Brief –
Your answer should be the lines below from the one with "has width=1080, height=404." to the one with "The height and width of the screenshot is (406, 1024).", both included, given again exactly and with nothing added.

Supplied entries –
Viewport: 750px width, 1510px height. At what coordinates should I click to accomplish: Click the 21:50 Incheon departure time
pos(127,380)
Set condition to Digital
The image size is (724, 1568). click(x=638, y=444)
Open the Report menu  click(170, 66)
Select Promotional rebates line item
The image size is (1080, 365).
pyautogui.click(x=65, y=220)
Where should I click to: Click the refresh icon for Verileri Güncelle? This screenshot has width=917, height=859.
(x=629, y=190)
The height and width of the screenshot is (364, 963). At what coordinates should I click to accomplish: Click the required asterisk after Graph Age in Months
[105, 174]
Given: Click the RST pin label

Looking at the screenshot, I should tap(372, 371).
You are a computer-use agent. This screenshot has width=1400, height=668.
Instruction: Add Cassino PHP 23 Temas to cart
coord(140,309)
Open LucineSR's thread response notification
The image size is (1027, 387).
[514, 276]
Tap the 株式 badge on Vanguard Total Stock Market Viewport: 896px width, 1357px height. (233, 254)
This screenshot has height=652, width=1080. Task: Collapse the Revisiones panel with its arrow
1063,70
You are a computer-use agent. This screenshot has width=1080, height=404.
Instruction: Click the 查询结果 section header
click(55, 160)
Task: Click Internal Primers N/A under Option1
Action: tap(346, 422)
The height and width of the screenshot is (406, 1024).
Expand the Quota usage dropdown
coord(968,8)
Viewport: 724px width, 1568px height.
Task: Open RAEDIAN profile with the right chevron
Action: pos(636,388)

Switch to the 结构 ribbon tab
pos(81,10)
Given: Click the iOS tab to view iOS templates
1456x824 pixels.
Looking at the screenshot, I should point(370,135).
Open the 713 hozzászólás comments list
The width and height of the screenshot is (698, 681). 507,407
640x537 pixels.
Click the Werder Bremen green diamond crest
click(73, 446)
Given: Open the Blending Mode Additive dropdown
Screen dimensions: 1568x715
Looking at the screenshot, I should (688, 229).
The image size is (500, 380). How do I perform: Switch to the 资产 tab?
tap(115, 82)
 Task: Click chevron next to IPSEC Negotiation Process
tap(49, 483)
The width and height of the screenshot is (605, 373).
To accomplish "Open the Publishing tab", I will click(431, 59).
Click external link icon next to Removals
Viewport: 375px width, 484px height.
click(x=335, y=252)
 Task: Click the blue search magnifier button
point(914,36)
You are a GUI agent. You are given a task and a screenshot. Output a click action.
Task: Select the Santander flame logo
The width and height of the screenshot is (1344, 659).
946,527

Result below –
You are a computer-use agent. This screenshot has width=1080, height=404.
Instruction: Click the 查询结果 section header
click(55, 160)
Task: Click Internal Primers N/A under Option1
Action: tap(346, 422)
The height and width of the screenshot is (406, 1024).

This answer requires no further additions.